**Problem details**
Reproduce the section of the listing that begins at the line containing "This screenshot has height=991, width=341." and finishes at the line containing "Given: Confirm the offset with the OK button". Include both end lines and nothing beyond them.

**Data**
== Segment start ==
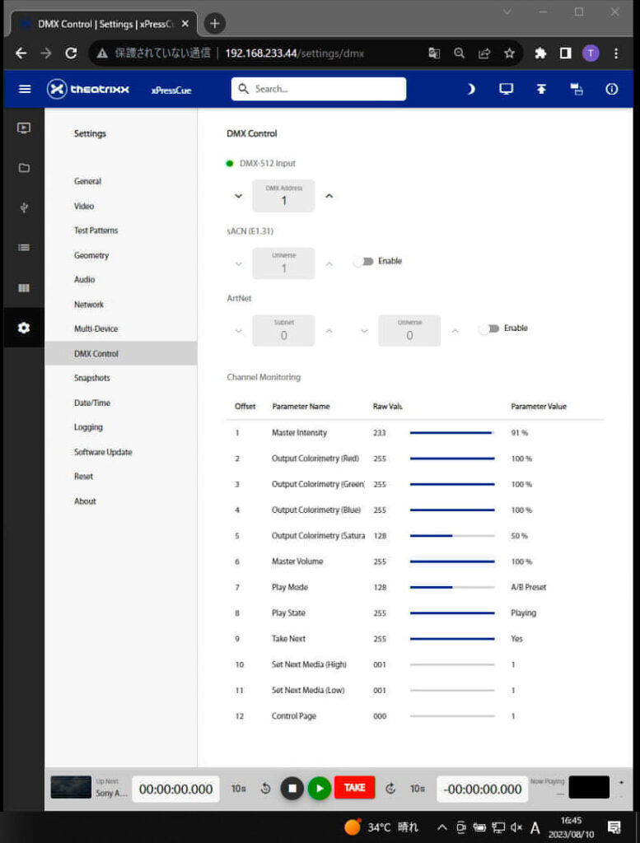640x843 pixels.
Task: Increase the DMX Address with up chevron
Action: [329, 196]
== Segment end ==
== Segment start ==
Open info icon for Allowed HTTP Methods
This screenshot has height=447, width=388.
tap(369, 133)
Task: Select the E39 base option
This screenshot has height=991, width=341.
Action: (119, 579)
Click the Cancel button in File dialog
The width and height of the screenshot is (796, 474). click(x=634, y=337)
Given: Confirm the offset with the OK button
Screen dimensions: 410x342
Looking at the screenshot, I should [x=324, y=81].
== Segment end ==
**Problem solution**
This screenshot has height=991, width=341.
Action: (119, 579)
Click the Cancel button in File dialog
The width and height of the screenshot is (796, 474). click(x=634, y=337)
Given: Confirm the offset with the OK button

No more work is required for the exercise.